Wednesday, April 27, 2011

Arch Creek Natural Bridge

Arch Creek Natural Bridge

played a big part in my life during the ages of 13 and 14.  This bridge was a natural limestone formation spanning 40 feet (or 60 feet depending on the narrator) across a creek that was once pristine but had grown muddy brown before my arrival on the scene in January of 1950.  The creek was full of ugly garfish and other creatures, though I have to admit that I don't remember seeing alligators in it.  Which is surprising since they seem to be everywhere now.  The bridge is located in North Miami, Florida and is presently a Miami-Dade County park.  But at that time it was simply a rarely traveled, very secluded, narrow, paved road that crossed over the natural limestone formation, and entered Sea Breeze Trailer Park in which we had lived since our arrival from Michigan.  (The natural bridge collapsed in 1973 and a replica has since been rebuilt.)

Living in a trailer, in that large park, was environmentally challenging.  Though the trailer park was full of oak trees dripping with Spanish moss which made for shaded days and pitch dark nights, vicious biting no-seeums, billions of hungry mosquitoes, heat and humidity, mildew and mold, hurricanes, cockroaches, etc. were just some of the things we had to quickly become accustomed to. There was a dense jungle bordering two sides of the park into which we kids never ventured.  There was no place we had not fearlessly ventured back in Michigan but somehow we used our common sense and stayed away from this tightly tangled jungle.  Maybe the hobo camps (trains ran through it), poisonous snakes, and rumors of quicksand stymied any desire for exploration. Arch Creek flowed from the jungle, basked briefly in the sunlight, ducked under the bridge, another blast of sunlight, then disappeared back into the jungle.

My friends and I spent countless hours hanging out on the bridge talking and laughing.  Friend Gail told me her father used to swim there when he was young and the water had been clear all the way to the sandy bottom.  That was so hard to believe as one could not see an inch below the muddied surface.

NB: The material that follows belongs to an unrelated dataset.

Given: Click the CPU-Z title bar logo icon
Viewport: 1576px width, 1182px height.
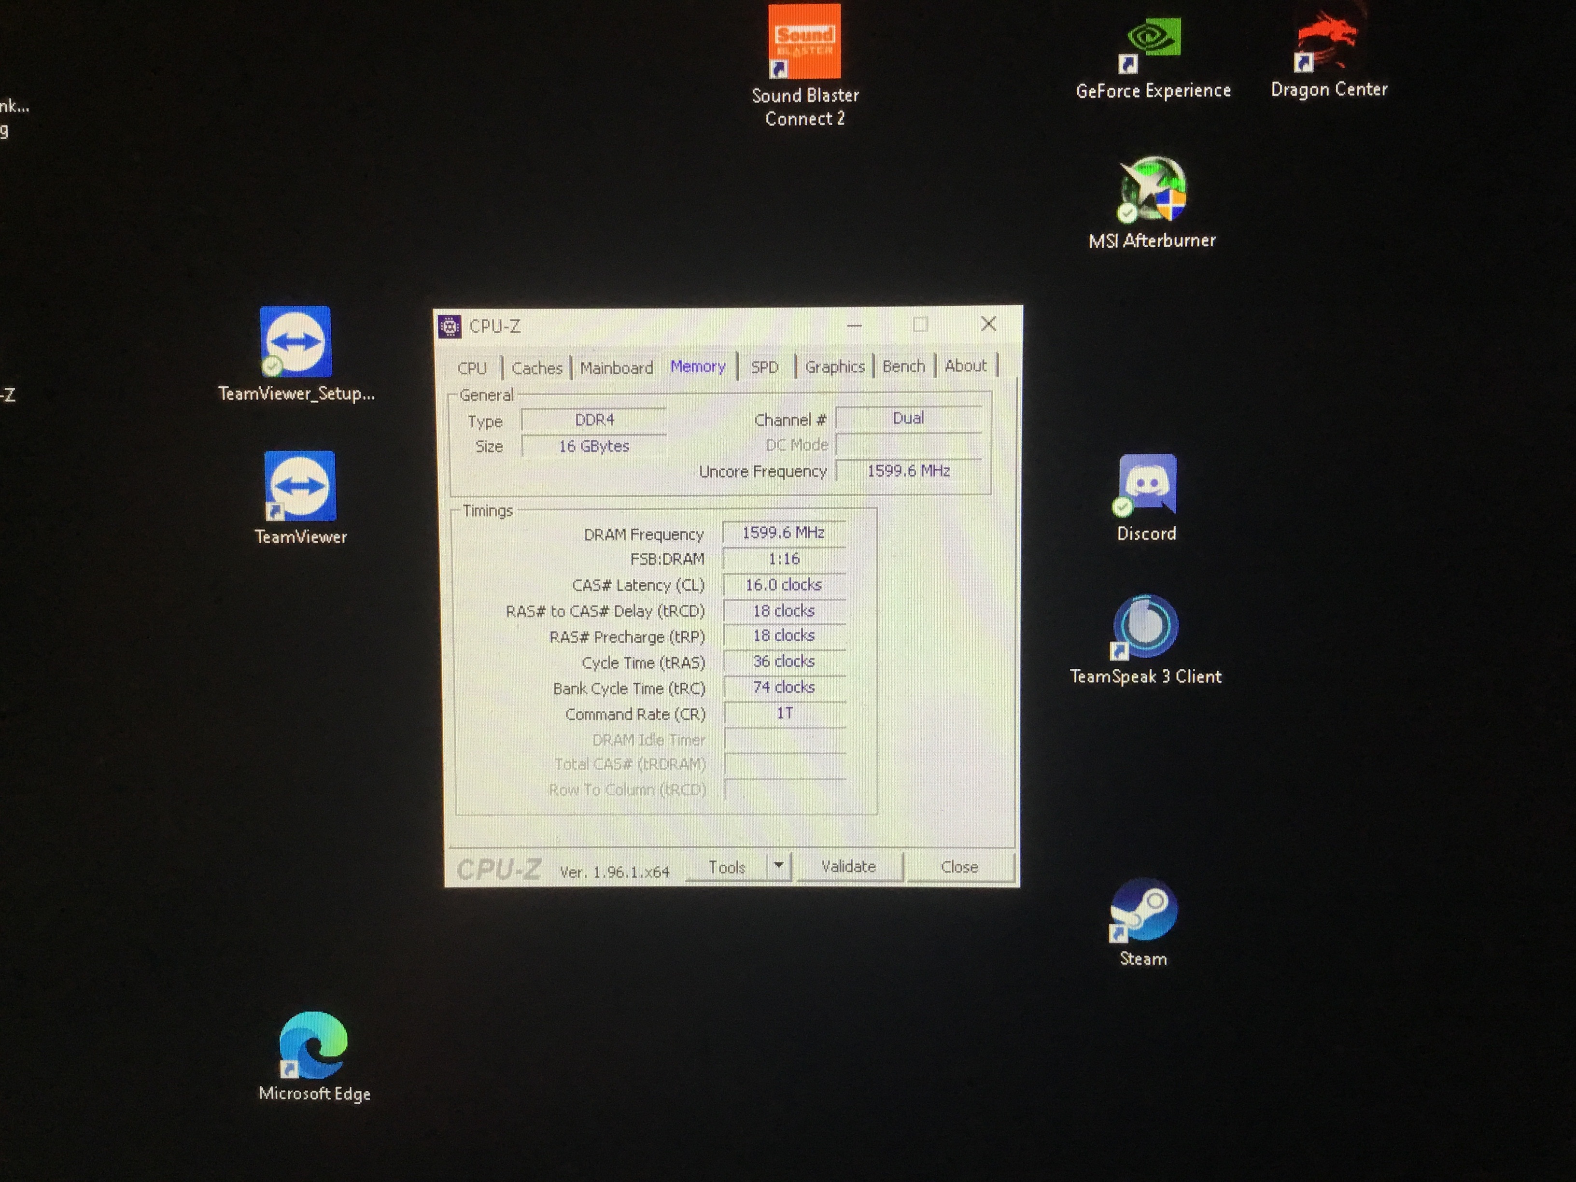Looking at the screenshot, I should tap(450, 326).
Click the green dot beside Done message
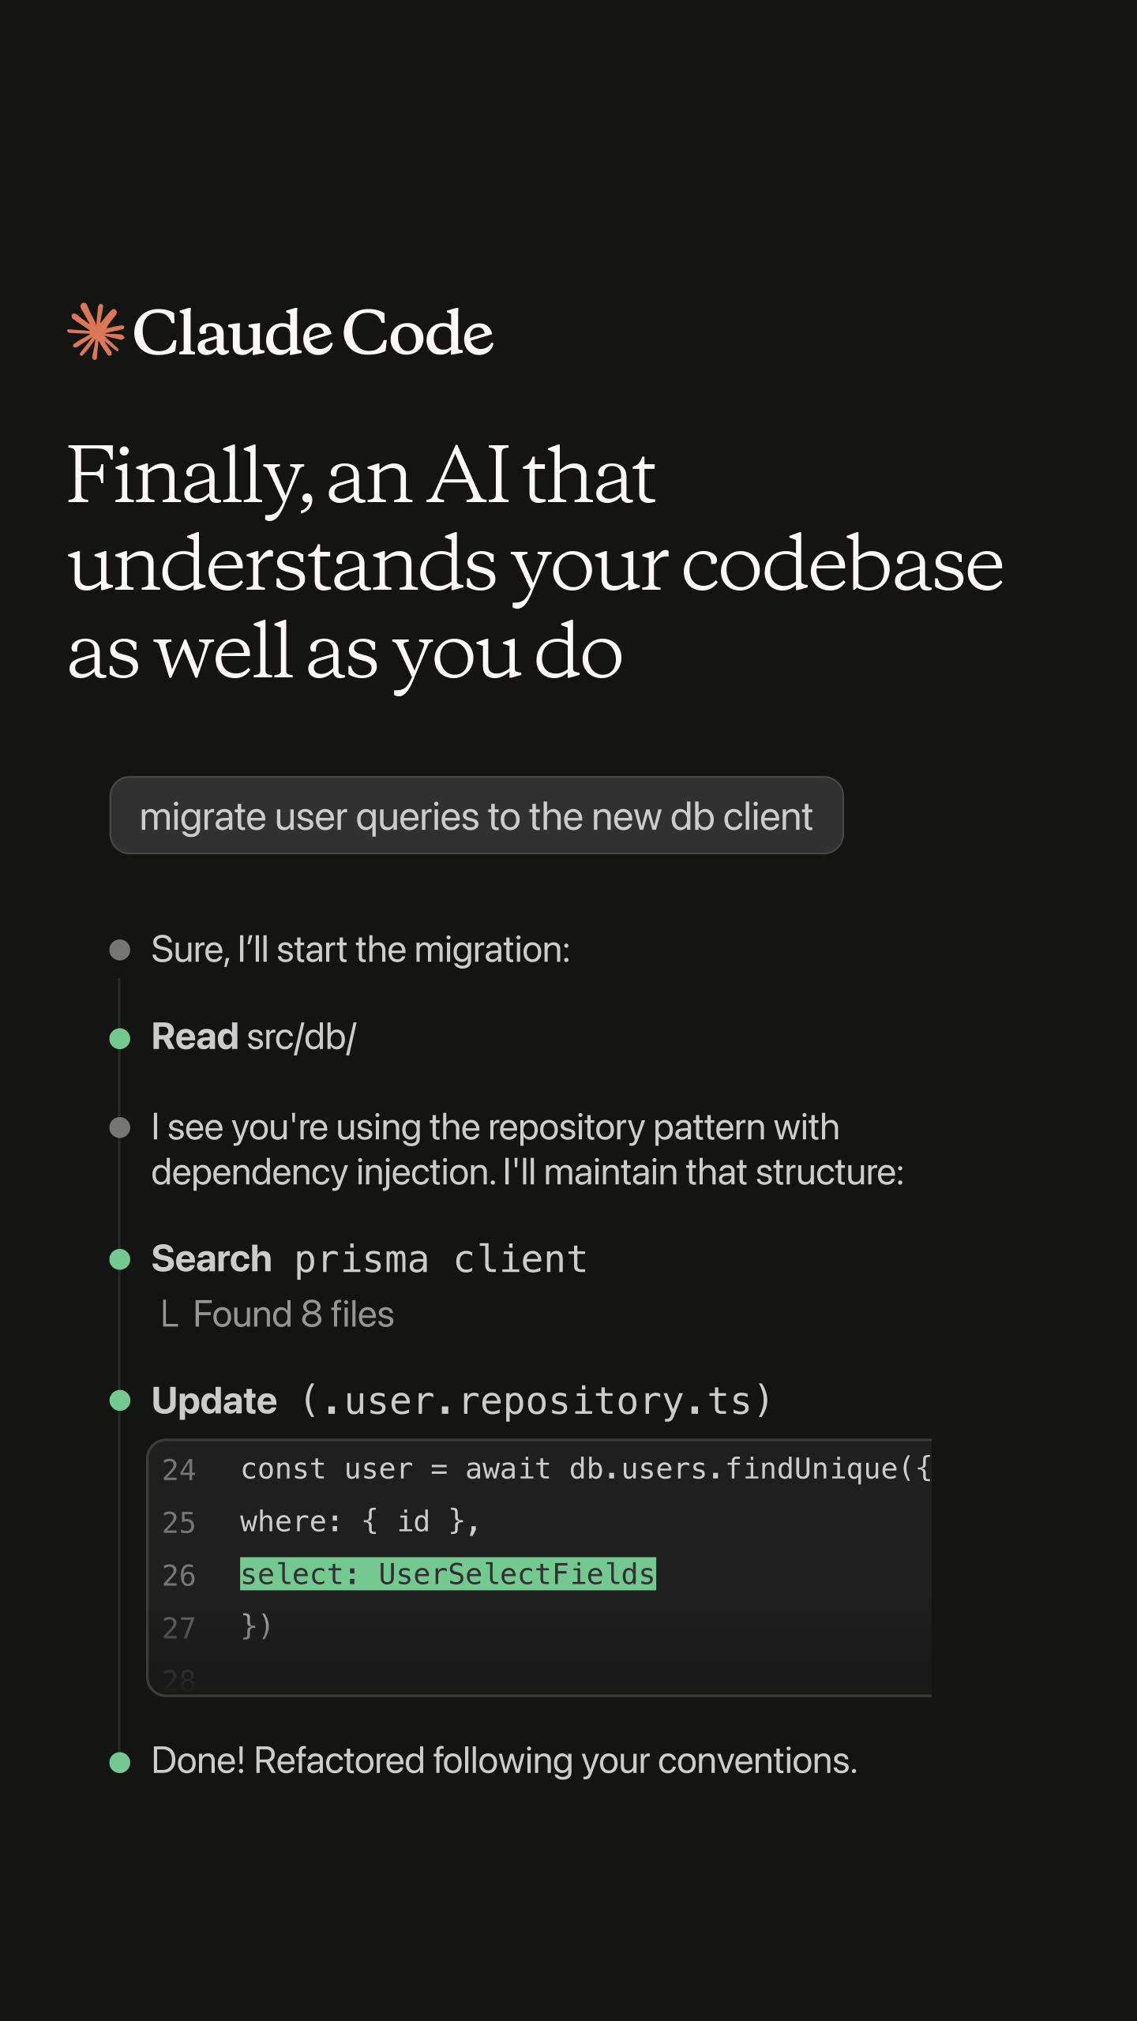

One evening along suppertime, Gail's eight year old brother Boots turned up missing.  We all began looking for him and someone noticed a thick rope that was tied to a branch of an old oak along the creek's edge was now dangling out over the water. The police were informed and they prepared to drag the creek.  As a respectful spectator crowd with front row seats, we perched silently on the metal railing of the bridge and watched them in their small boats dragging a large lethal looking five-pronged hook relentlessly along the bottom, while we listened to the mournful incessant calls of the whip-poor-wills long into the night.  We finally tired and wandered off to our separate homes and left the police to their grisly task.  By early morning we had heard they found Boots upright, the top of his head merely a foot beneath the surface of the water, directly under where we had been sitting, buried nearly to his hips in mud and silt and with a broken leg.  We never knew what happened to him but there was a guess that he had been hit by a car and someone had thrown him over the side. 

A week or so after that on a bright sunny afternoon I took a walk alone to the river.  I suppose I was in a melancholy mood, not particularly depressed, maybe just sad about poor sweet Boots.  I stood on the bridge looking over the railing at the nasty murky water and noticed just over the ledge there sat a huge ugly red necked turkey vulture.  He seemed to be napping as he did not appear to notice me only inches from him.  After a while, for reasons I do not know, I left the bridge and walked around to the edge of the creek itself.  I stood on the high bank next to the vulture and continued to stare down into the water.  I moved closer until my toes were a bit over the edge of the limestone that lined the creek bank and watched the water slowly flowing down below.  I closed my eyes knowing that if I lost my balance I would never climb back out of the water.  I don't know how long I stood there but I did not lose my balance and of course I did not jump or I would not be telling this tale. 

This is but a taste of my experience with the historic Arch Creek Natural Bridge.